Forty – seven credit card cases were filed during recent 6 month period (November 10 – April 11). In Judge Kimbler’s court, credit card cases are set for trial. At trial Plaintiff must produce monthly account statements to establish the balance prayed for in the complaint, starting from a zero balance or four years of statements, whichever is less. The statements must show the interest rate(s) charged by Plaintiff. Plaintiff must also produce a legible copy of the cardholder's agreement which was in existence when the Defendant last used the account. Plaintiff's evidence must be admissible under the rules of evidence. (must demonstrate how interest rate changed)
In the event Defendant was charged interest in excess of 25% per year before the account was charged-off, Plaintiff must calculate the balance owed on the account, excluding usurious interest. For those months Defendant was charged more than 25% per year, Plaintiff must re-calculate the balance due assuming interest at the statutory rate, i.e., 10% through June 2, 2004, 4% from June 3, 2004 through December 31, 2004, 5% for 2005, 6% for 2006, 8% for 2007, 8% for 2008 and 5% for 2009. (must recalculate interest using statutory rate)

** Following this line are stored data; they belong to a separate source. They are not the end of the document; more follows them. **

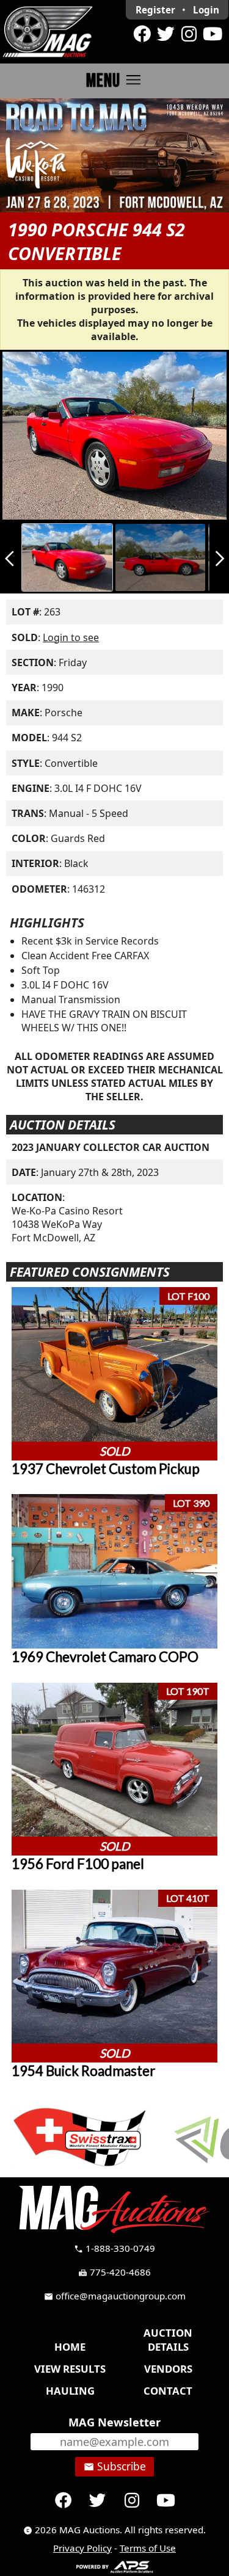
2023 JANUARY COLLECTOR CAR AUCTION (110, 1147)
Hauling (70, 2391)
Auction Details (168, 2340)
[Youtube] (212, 34)
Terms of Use (148, 2548)
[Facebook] (142, 34)
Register (155, 10)
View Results (70, 2369)
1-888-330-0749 (114, 2248)
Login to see (71, 637)
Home (69, 2347)
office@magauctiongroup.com (115, 2296)
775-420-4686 (114, 2272)
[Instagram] (188, 34)
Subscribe (115, 2466)
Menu (114, 80)
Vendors (168, 2369)
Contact (168, 2391)
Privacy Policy (82, 2548)
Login (206, 10)
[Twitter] (165, 34)
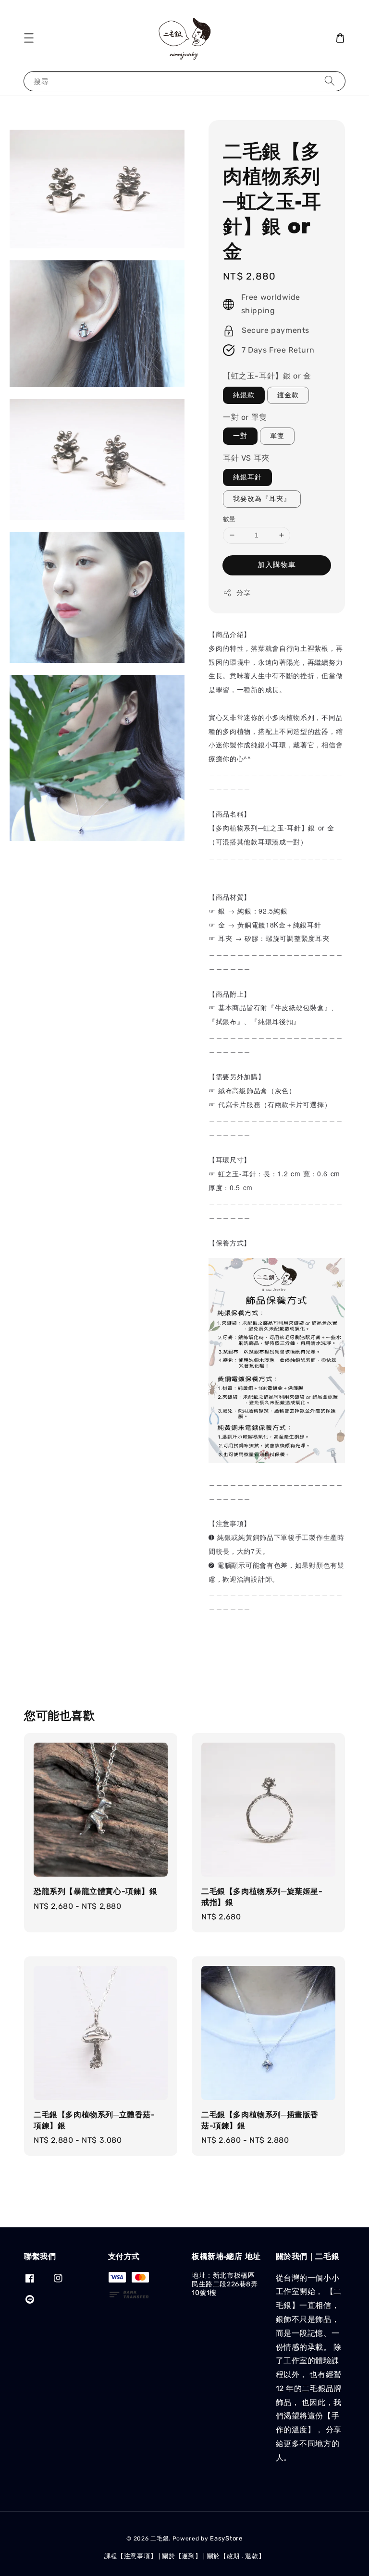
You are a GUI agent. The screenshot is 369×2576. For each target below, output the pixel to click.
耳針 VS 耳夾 (246, 458)
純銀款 (244, 395)
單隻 (277, 436)
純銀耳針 (247, 477)
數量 (229, 519)
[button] (28, 38)
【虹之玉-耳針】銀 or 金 (267, 375)
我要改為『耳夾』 (262, 499)
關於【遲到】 (181, 2556)
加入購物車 (277, 565)
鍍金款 (288, 395)
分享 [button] (243, 593)
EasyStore (226, 2538)
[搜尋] (329, 81)
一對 (240, 436)
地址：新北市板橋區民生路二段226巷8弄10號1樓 (225, 2284)
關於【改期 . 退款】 (236, 2556)
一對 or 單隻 (245, 417)
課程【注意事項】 (130, 2556)
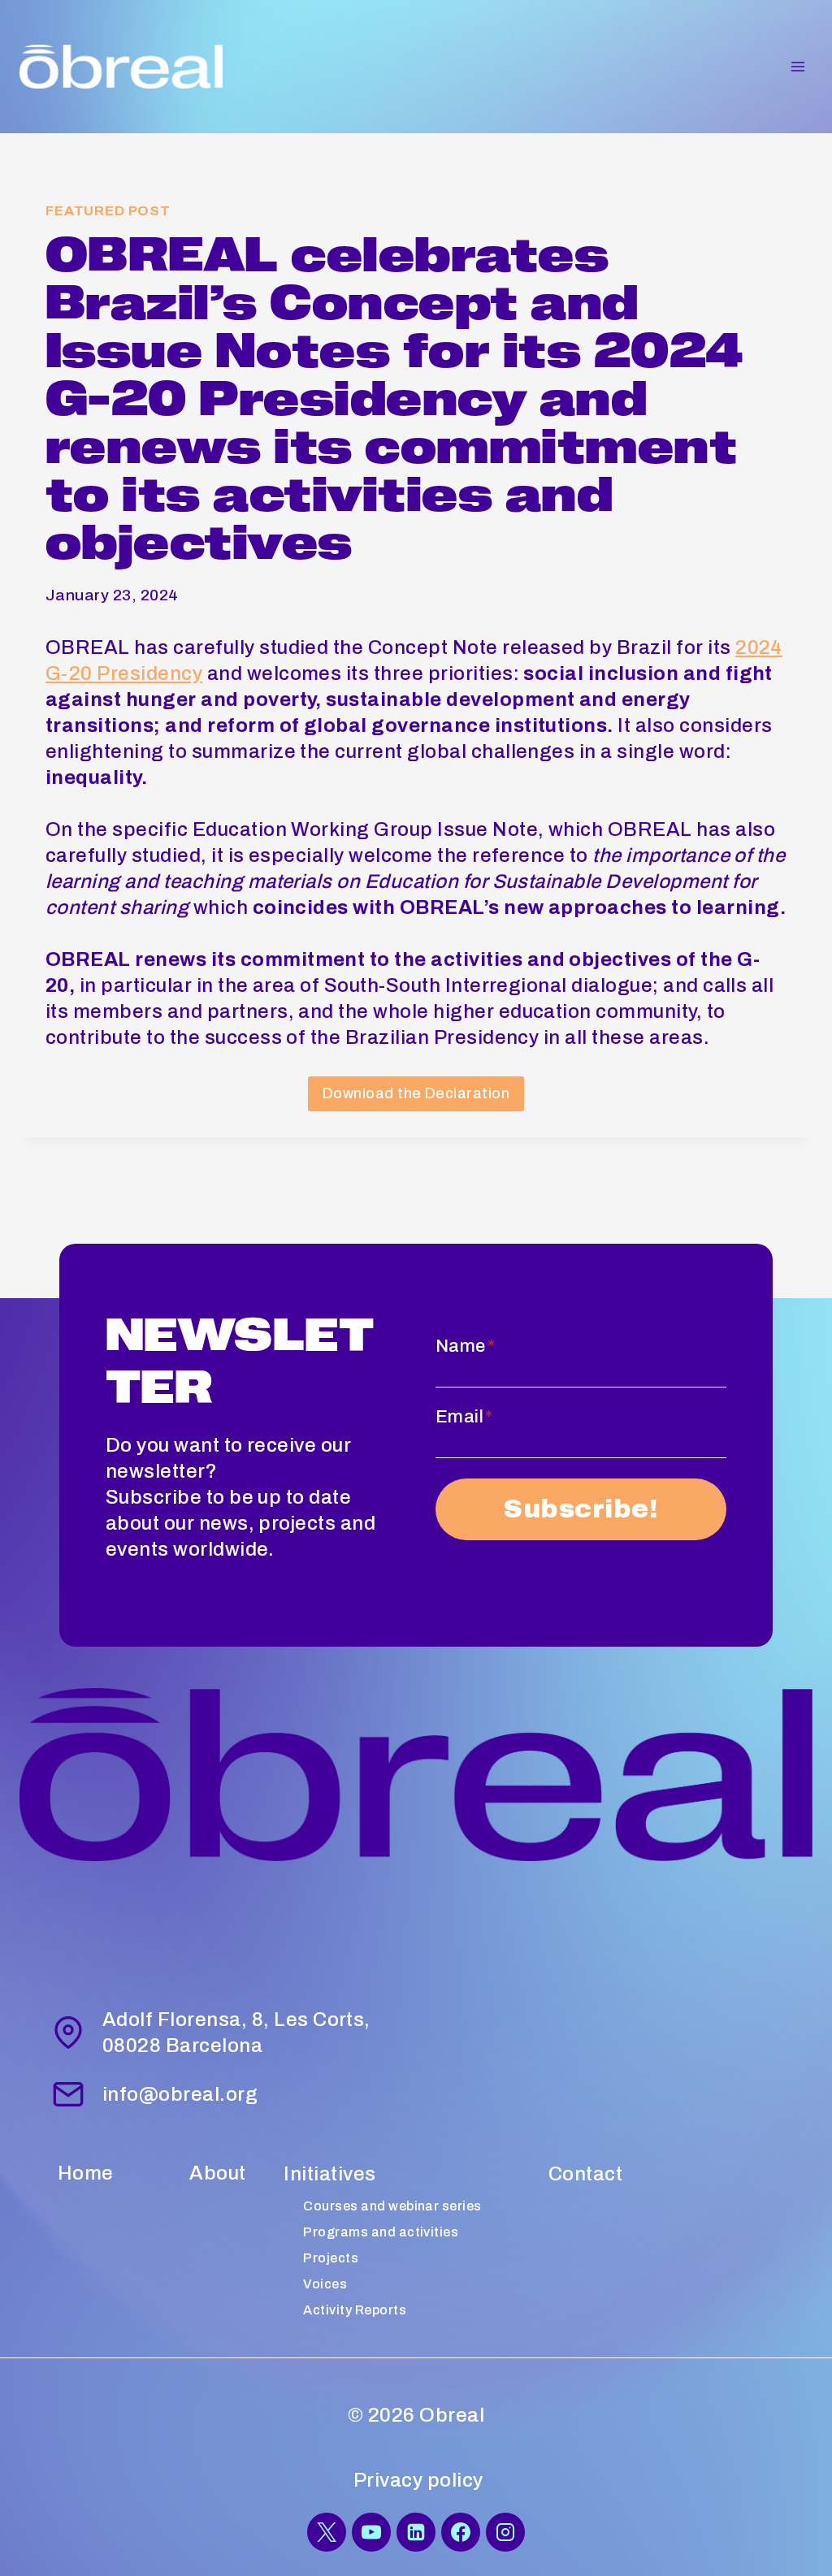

In the event the account is no longer held by the original issuer, Plaintiff must show documentary proof of the assignment of the account to demonstrate its legal status to pursue its claim against the Defendant. (chain of ownership)
If Plaintiff fails to present admissible evidence of the account as set forth above, the Court may enter judgment in favor of Defendant because Plaintiff cannot meet its burden of proof.
Of these 47 credit card cases, 36% were dismissed prior to trial. 38% were granted judgment (the majority of these were agreed consent judgments reached at trial). 12.76% filed bankruptcy. 12.76% are still awaiting trial or service has not been made and therefore trial has not been set.